- Poster presentation
- Open Access
A novel low-parameter computational model to aid in-silico glycoengineering
BMC Proceedings volume 9, Article number: P26 (2015)
Glycosylation is a key post-translational modification that can affect critical properties of proteins produced in biopharmaceutical manufacturing, such as stability, therapeutic efficacy or immunogenicity. However, unlike a protein's amino acid sequence, glycosylation is hard to engineer since it does not follow any direct equivalent of a genetic code. Instead, its complex biogenesis in the Golgi apparatus (Figure 1A) integrates a variety of influencing factors most of which are only incompletely understood. Various attempts have been undertaken so far to computationally model the process of glycosylation, but due to the high parametric demand of most of these models, it has been challenging to leverage these models for glycoengineering purposes. Consequently, industrial glycoengineering is still largely carried out using costly and time-consuming trial-and-error strategies and could greatly benefit from computational models that would better meet the requirements for industrial utilization. Here, we introduce a novel approach combining constraints-based and stochastic techniques to derive a computational model that can predict the effects of gene knockouts on protein glycoprofiles while requiring only minimal a-priori parameter input.

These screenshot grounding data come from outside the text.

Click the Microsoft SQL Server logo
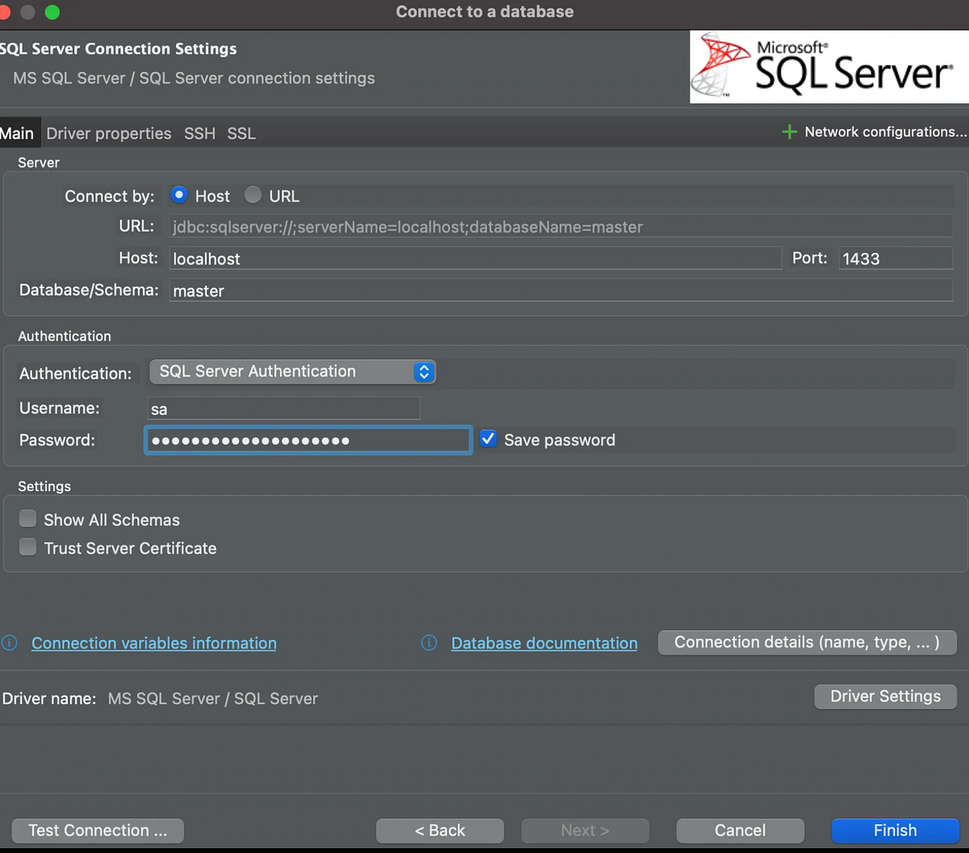Screen dimensions: 969x853 [828, 67]
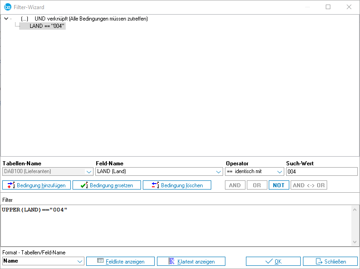Select the LAND == "004" condition

coord(46,26)
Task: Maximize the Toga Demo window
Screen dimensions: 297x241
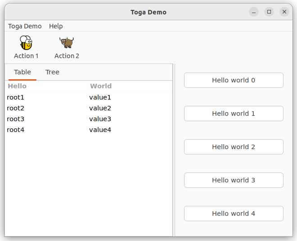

We use the COBRA toolbox to generate an in-silico representation of the N-glycosylation network. The stochastic transition of glycans through this reaction network is modeled as a Markov chain where secreted glycans are represented as absorbing states (Figure 1B,C). After the user has submitted an experimentally derived glycoprofile on a specific protein (for instance, obtained from a cell culture grown under standard conditions, Figure 1C), sampling methods are used to deduce the unknown probabilities of transitioning from one glycan to another in the network. These transition probabilities are concisely assembled in a Markov transition matrix (Figure. 1D). After this fitting procedure, enzyme knockouts are modelled by setting particular transition probabilities to zero and adjusting the remaining probabilities through optimization (Figure 1E).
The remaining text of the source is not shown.